Ischemic conditioning is the protective mechanism by which brief episodes of ischemia protect the heart from ischemia-reperfusion injury. There are two types of ischemic conditioning commonly referred to in the literature: pre-conditioning and post-conditioning. In the example of pre-operative coronary artery bypass graft (CABG) patients who may experience a degree of ischemia peri-operatively, ischemic conditioning can be performed before the surgery to prevent or limit myocardial injury. In the example of a patient with an ongoing STEMI who is going to the interventional cardiology suite for a percutaneous intervention, post-ischemic conditioning therapy may prevent or limit myocardial injury. A "remote" qualifier specifies that the therapy is implemented by inducing ischemia at a location that is not the heart itself.
The investigators propose to leverage the novel technique of metabolomics to better study the mechanisms behind ischemic post-conditioning. This study will pair clinical human data with molecular data. It is a novel theoretical concept in the field and the investigators believe that this methodology will be the basis for future research.

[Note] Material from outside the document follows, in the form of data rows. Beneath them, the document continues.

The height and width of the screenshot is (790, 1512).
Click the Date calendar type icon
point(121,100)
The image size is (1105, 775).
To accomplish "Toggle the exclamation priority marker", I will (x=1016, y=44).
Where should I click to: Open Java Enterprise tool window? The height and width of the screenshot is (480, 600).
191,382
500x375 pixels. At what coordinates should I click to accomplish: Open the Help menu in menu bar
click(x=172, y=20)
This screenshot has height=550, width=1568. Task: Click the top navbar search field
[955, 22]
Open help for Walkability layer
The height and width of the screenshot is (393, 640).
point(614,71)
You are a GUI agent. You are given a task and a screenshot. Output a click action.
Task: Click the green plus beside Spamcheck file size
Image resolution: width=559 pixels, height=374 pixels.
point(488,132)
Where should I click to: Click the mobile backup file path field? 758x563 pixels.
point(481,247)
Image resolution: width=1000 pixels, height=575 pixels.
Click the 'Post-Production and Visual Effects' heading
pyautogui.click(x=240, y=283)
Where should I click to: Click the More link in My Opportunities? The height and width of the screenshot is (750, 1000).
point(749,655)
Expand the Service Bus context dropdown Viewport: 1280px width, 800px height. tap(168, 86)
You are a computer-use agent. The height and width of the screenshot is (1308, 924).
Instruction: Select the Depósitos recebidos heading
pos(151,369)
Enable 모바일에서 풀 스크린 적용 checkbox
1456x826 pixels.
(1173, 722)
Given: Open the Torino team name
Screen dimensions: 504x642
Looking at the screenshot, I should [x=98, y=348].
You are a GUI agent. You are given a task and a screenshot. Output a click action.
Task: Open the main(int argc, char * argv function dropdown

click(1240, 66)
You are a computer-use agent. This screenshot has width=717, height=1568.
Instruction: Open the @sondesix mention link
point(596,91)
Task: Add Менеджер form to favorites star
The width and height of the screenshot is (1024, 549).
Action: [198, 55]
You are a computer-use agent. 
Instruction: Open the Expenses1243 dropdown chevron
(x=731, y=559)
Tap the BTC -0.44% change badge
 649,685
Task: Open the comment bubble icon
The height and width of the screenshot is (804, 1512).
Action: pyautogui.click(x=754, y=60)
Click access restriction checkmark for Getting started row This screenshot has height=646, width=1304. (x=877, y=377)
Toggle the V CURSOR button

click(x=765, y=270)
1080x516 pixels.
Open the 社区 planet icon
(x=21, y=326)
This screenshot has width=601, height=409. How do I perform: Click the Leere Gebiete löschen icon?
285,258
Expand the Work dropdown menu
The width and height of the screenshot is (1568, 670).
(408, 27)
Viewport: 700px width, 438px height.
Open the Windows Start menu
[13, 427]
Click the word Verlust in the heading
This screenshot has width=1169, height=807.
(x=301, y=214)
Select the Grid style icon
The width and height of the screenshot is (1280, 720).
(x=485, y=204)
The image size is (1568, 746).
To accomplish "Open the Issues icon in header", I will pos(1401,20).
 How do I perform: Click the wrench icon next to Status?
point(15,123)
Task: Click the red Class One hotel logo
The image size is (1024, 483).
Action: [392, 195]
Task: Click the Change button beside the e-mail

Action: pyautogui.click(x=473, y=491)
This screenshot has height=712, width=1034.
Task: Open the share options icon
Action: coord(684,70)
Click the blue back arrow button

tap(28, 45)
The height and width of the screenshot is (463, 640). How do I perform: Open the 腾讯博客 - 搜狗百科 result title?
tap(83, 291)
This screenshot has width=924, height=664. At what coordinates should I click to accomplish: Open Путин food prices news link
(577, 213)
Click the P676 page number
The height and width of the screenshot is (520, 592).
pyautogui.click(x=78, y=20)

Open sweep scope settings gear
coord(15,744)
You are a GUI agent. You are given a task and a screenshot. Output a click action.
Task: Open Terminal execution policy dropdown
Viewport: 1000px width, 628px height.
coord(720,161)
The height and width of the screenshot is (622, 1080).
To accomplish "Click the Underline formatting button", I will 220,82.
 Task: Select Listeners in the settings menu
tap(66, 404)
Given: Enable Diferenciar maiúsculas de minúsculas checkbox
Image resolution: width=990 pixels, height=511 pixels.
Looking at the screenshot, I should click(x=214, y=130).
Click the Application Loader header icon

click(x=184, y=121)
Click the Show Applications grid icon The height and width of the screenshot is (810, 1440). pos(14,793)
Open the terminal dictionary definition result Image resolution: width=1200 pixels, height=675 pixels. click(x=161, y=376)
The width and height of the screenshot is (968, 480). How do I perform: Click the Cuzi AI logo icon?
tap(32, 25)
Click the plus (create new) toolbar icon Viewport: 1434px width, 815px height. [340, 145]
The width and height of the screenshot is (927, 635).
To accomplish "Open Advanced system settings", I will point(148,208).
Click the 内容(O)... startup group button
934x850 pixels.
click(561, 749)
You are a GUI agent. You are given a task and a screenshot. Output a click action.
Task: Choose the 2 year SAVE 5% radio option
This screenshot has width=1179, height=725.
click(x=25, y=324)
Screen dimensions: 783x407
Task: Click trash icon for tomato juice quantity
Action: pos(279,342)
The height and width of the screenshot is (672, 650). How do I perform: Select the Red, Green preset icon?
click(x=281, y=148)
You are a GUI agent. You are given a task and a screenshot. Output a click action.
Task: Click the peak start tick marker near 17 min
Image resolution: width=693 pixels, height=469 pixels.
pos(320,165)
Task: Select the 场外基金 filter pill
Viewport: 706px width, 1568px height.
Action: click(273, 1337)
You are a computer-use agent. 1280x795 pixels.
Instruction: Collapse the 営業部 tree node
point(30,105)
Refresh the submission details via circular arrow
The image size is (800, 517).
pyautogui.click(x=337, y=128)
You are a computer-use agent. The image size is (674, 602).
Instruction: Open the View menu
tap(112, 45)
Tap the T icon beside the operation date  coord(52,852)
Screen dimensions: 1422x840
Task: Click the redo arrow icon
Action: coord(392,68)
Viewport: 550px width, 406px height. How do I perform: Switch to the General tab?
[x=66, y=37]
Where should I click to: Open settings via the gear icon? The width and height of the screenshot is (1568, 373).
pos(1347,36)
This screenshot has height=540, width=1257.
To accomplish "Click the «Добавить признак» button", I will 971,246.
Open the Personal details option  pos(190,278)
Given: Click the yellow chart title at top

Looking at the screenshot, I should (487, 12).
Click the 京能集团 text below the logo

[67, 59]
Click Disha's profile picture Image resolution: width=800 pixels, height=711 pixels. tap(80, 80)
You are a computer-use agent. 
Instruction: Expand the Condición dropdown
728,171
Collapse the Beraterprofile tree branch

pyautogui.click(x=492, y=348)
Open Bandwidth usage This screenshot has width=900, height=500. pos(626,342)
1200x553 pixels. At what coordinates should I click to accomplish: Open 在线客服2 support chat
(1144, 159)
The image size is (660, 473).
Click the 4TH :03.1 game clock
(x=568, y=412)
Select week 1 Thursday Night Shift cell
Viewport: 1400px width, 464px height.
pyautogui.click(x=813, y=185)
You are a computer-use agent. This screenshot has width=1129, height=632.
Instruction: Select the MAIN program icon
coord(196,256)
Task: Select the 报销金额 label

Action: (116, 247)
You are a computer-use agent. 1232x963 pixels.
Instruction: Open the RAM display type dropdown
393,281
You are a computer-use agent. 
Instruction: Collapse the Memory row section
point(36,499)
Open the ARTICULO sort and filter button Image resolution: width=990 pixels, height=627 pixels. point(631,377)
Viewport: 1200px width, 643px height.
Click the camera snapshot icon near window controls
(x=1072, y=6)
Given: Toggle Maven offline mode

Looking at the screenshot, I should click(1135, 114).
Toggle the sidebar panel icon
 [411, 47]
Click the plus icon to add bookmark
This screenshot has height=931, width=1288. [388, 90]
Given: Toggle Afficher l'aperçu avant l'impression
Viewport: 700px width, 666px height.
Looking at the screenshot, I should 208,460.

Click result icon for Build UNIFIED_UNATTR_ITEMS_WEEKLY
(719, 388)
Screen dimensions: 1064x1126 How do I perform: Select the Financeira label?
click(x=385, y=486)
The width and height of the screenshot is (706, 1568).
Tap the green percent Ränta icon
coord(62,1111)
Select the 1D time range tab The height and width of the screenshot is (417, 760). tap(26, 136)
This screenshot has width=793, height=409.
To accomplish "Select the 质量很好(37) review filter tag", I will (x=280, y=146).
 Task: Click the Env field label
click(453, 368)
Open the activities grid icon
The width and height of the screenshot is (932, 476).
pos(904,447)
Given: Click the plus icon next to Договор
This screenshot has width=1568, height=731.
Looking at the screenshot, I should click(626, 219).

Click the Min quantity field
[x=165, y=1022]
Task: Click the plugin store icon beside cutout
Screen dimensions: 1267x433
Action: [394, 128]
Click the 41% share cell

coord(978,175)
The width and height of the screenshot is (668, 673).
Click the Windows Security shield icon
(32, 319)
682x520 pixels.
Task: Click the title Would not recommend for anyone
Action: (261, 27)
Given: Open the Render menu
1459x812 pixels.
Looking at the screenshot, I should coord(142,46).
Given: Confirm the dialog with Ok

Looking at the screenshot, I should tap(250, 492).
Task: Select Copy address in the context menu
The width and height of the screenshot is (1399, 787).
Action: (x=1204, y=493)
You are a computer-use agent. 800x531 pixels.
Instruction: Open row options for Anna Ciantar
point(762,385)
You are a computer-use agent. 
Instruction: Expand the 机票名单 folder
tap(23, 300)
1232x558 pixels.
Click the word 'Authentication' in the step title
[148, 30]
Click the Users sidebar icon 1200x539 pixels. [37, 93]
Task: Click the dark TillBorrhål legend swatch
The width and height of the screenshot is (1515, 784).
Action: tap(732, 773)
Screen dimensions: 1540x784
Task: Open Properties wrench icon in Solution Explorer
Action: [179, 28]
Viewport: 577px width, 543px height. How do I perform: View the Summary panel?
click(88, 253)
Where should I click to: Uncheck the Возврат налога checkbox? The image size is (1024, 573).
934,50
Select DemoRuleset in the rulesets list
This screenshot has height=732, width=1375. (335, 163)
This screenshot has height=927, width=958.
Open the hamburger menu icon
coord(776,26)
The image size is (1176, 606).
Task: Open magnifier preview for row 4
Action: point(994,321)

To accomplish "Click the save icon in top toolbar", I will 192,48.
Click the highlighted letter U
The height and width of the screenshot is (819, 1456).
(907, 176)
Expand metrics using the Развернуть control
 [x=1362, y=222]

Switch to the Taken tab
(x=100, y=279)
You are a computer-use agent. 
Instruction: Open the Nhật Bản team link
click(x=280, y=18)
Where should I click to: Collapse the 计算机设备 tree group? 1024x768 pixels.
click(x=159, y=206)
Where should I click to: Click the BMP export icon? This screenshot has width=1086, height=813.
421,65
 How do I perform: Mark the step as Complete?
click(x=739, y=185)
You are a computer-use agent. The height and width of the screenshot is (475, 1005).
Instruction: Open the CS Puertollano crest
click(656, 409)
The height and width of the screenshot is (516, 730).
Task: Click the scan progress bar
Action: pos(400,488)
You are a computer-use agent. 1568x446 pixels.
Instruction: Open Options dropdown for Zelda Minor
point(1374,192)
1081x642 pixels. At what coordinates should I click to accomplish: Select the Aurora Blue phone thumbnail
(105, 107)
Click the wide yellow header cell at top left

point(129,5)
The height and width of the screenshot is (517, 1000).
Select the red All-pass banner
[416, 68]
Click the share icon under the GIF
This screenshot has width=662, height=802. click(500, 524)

The investigators will utilize metabolomics as a tool to gain mechanistic insight into the potential mechanisms of action behind ischemic conditioning. Metabolomics is a burgeoning field of molecular biology that studies the metabolome, the catalogue of material and product of every biochemical reactions in the body occurring at that point in time. As such, the metabolome is ever changing and can reflect what the body is doing, not doing or responding to, and if so, by how much for each of the over 2,500 known human metabolites. Because there is such a large amount of data available by this technique, proper analysis requires the use of proprietary statistical software that can account for the effect of random chance in the data.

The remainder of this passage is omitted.